Telecom Italia believed to be Amino’s Intel box customer

The western Tier 1 telecom operator that recently ordered Amino’s new Intel-based Freedom DVB-T hybrid media centre, which combines the reception of digital-terrestrial channels with over-the-top broadband delivery of interactive content, is understood to be Telecom Italia, DTVE Daily has learned.

Telecom Italia declined to confirm whether Amino was the supplier by the time this newsletter went to press. Amino has declined to comment.

The UK-based set-top provider revealed last week that an un-named Western European Tier 1 operator had placed a substantial contract for the Freedom media centre, which is the first device in the market to be based on the Intel Atom CE4100 processor (formerly known as ‘Sodaville’), which supports internet and broadcast applications on a single chip.

Amino’s Freedom media centre, which is designed to enable the convergence of internet and connected TV services with digital-terrestrial broadcast TV, includes DVB-T2 and S2 tuner options to support HD as well as SD services delivered over the air. An integrated hard disk enables the time-shift recording of multiple channels, pause live TV and push video-on-demand services. The device also supports all major internet video formats, including Adobe Flash and Microsoft Silverlight, MPEG-2 and MPEG-4, as well as DLNA functionality that allows the TV to seamlessly play media stored elsewhere on the home network.

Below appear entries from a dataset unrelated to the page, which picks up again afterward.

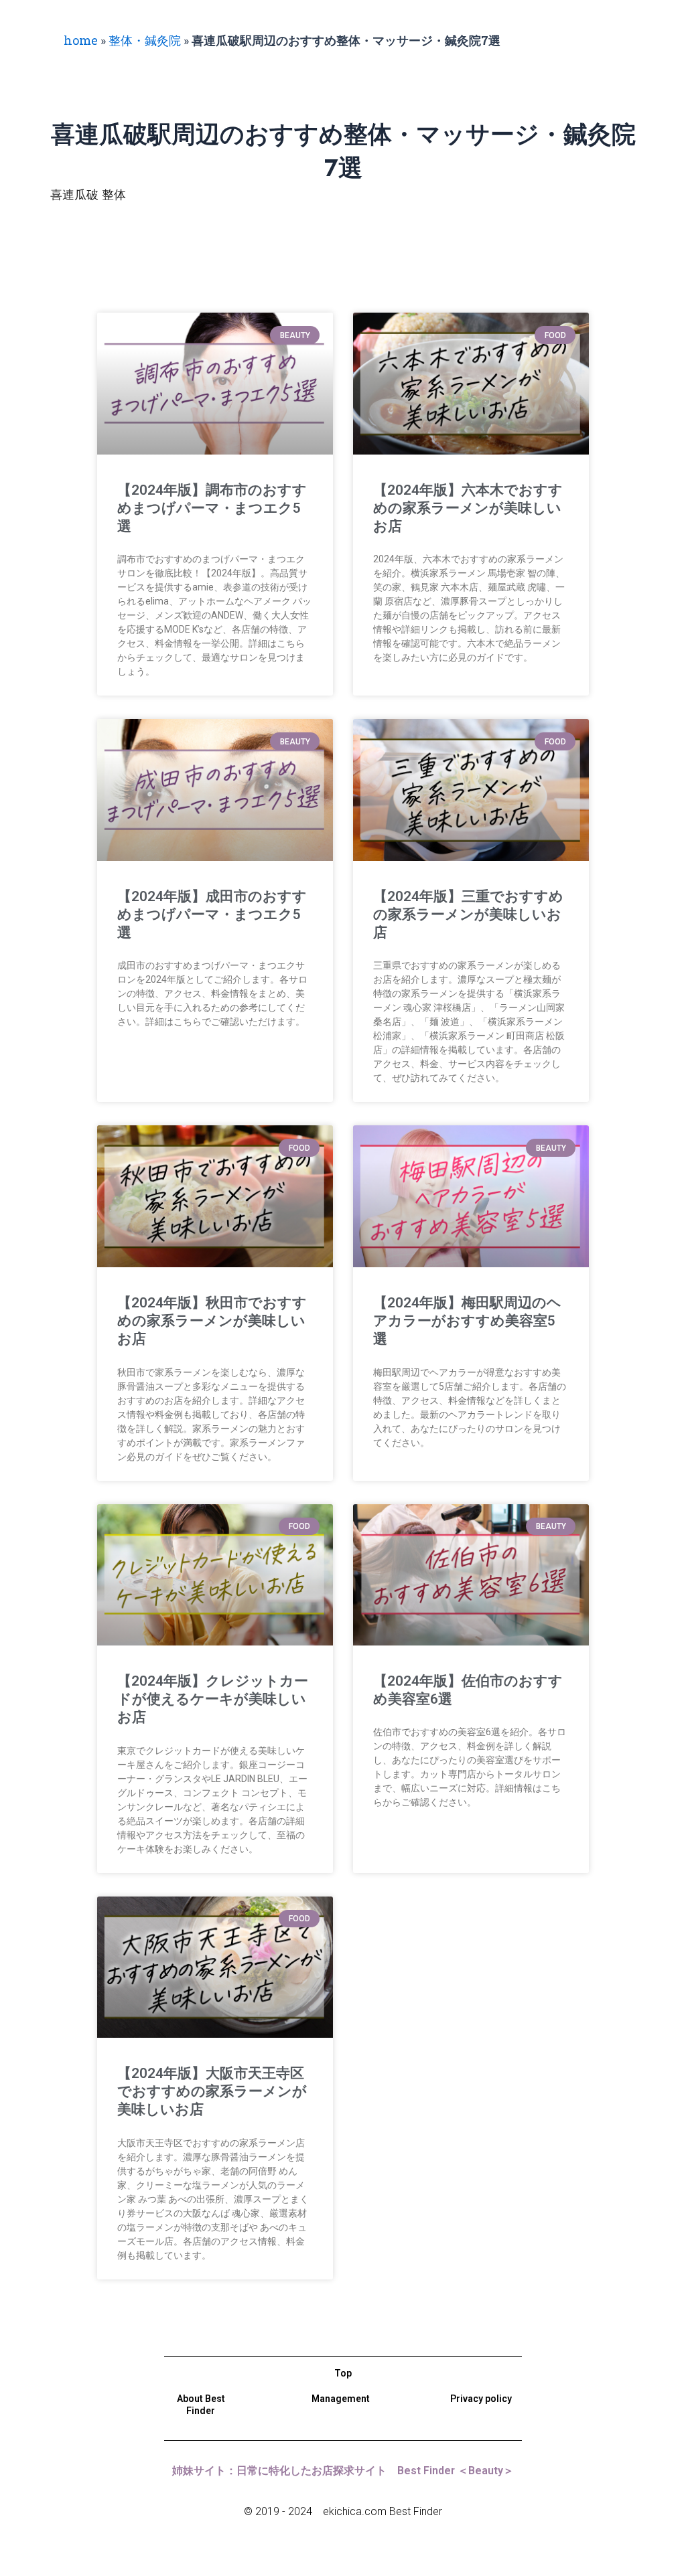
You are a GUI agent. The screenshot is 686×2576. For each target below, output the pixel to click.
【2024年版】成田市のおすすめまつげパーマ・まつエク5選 (212, 914)
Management (341, 2398)
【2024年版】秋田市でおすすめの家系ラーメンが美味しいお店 (212, 1321)
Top (343, 2373)
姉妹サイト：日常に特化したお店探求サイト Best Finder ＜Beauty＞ (343, 2470)
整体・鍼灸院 (145, 40)
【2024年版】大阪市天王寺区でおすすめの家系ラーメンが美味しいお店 (212, 2091)
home (81, 40)
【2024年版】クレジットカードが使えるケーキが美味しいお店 (212, 1699)
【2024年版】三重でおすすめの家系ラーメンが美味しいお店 (468, 914)
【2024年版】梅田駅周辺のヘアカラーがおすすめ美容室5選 (467, 1321)
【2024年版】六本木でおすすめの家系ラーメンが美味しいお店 (468, 508)
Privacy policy (481, 2398)
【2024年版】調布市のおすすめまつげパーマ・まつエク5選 (212, 508)
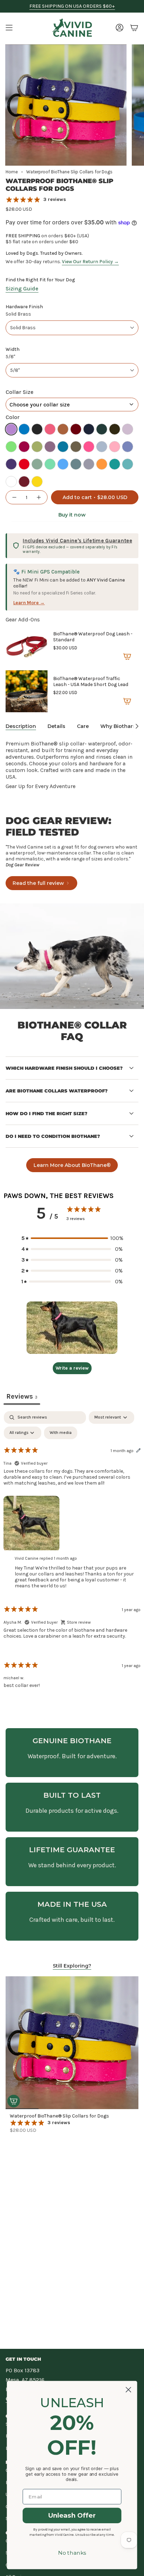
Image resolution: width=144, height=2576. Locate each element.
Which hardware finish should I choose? (64, 1068)
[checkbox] (60, 1433)
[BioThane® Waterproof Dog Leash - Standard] (27, 647)
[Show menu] (9, 27)
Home (12, 171)
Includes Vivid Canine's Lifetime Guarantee (77, 540)
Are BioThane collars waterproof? (57, 1091)
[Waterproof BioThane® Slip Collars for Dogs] (72, 2042)
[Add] (127, 656)
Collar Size (20, 392)
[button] (72, 1238)
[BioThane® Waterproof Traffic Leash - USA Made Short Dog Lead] (27, 691)
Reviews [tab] (21, 1396)
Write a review (72, 1368)
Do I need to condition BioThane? (53, 1136)
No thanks (72, 2552)
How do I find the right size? (46, 1113)
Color (13, 417)
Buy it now (72, 515)
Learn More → (29, 603)
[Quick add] (13, 2101)
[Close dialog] (128, 2390)
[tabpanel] (72, 1555)
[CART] (134, 27)
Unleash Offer (71, 2516)
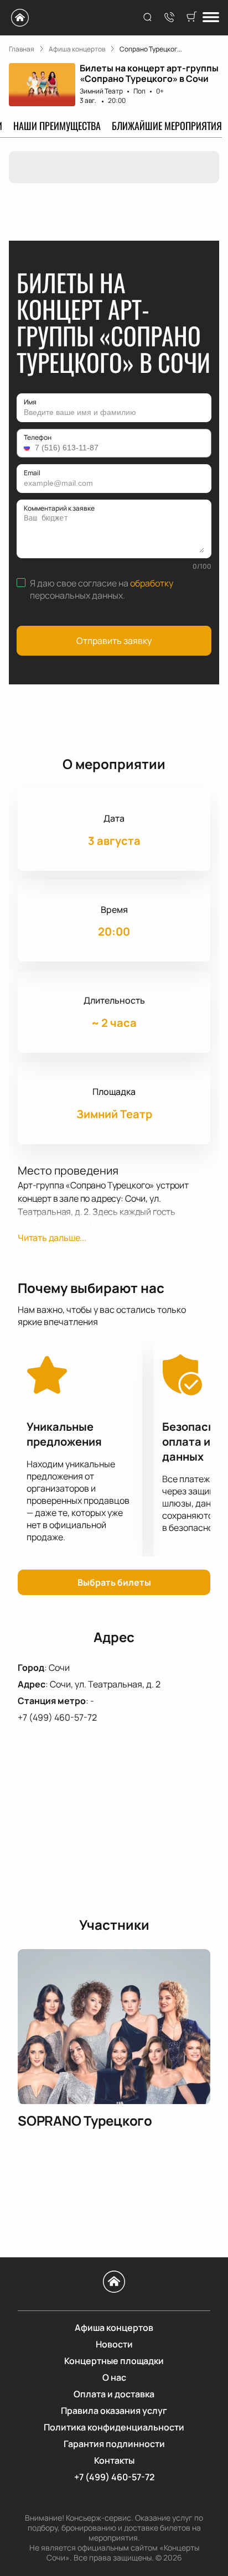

If Telecom Italia is confirmed to be the customer, the Italian operator’s Cubovision service will be the first from a growing number of telcos that appear to be ready to embrace over-the-top video services to the TV as a way of complementing or enhancing walled-garden IPTV services.

Telecom Italia unveiled Cubovision, a hybrid broadband device that allows users to access digital-terrestrial broadcast signals as well as internet-delivered video services, in December.